=== Exercise details ===
Return the records exactly, from the first line through the "Given: Click the user account icon" line.

[Stored items]
- - -
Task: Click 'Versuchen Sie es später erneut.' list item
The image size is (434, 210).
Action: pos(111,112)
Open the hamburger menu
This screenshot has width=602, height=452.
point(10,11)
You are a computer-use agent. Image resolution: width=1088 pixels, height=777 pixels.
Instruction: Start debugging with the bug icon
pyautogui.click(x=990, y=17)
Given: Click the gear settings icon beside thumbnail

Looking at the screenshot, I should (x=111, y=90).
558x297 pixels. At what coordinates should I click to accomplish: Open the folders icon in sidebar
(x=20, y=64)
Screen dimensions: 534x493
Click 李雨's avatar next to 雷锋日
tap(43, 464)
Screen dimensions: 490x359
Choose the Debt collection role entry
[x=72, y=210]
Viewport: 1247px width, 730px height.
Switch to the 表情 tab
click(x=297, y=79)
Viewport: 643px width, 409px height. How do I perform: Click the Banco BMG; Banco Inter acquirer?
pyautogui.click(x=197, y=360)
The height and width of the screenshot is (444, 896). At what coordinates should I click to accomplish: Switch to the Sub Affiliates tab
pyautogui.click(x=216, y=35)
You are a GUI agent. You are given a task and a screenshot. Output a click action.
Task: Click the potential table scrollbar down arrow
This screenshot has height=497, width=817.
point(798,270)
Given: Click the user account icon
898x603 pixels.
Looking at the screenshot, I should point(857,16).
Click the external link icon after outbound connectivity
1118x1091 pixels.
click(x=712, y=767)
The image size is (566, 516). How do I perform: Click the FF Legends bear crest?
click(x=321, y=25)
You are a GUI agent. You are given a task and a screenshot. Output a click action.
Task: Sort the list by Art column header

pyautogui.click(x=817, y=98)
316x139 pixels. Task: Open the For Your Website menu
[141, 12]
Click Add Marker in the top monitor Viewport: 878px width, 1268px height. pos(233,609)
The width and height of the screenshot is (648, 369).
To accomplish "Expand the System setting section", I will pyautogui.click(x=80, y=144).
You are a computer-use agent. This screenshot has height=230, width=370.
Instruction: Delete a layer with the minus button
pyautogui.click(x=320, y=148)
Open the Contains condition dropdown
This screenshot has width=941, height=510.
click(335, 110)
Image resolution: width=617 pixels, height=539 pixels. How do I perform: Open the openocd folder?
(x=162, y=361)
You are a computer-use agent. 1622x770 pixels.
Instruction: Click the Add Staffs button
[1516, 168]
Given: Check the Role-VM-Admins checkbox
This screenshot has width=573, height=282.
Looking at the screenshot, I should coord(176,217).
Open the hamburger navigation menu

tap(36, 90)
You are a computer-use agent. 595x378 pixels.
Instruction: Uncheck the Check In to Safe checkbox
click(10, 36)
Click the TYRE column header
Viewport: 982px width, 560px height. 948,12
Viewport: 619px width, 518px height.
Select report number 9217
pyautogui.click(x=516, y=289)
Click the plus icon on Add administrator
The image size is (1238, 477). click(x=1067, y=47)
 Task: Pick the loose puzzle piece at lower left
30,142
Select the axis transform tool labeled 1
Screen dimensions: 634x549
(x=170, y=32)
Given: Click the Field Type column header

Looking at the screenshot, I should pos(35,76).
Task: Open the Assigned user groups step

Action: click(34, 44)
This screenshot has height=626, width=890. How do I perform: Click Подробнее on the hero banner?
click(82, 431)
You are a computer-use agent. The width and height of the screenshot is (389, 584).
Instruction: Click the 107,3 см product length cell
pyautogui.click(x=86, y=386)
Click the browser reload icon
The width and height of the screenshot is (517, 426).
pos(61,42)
- - -
=== Answer to this problem ===
Task: Click 'Versuchen Sie es später erneut.' list item
The image size is (434, 210).
Action: pos(111,112)
Open the hamburger menu
This screenshot has width=602, height=452.
point(10,11)
You are a computer-use agent. Image resolution: width=1088 pixels, height=777 pixels.
Instruction: Start debugging with the bug icon
pyautogui.click(x=990, y=17)
Given: Click the gear settings icon beside thumbnail

Looking at the screenshot, I should (x=111, y=90).
558x297 pixels. At what coordinates should I click to accomplish: Open the folders icon in sidebar
(x=20, y=64)
Screen dimensions: 534x493
Click 李雨's avatar next to 雷锋日
tap(43, 464)
Screen dimensions: 490x359
Choose the Debt collection role entry
[x=72, y=210]
Viewport: 1247px width, 730px height.
Switch to the 表情 tab
click(x=297, y=79)
Viewport: 643px width, 409px height. How do I perform: Click the Banco BMG; Banco Inter acquirer?
pyautogui.click(x=197, y=360)
The height and width of the screenshot is (444, 896). At what coordinates should I click to accomplish: Switch to the Sub Affiliates tab
pyautogui.click(x=216, y=35)
You are a GUI agent. You are given a task and a screenshot. Output a click action.
Task: Click the potential table scrollbar down arrow
This screenshot has height=497, width=817.
point(798,270)
Given: Click the user account icon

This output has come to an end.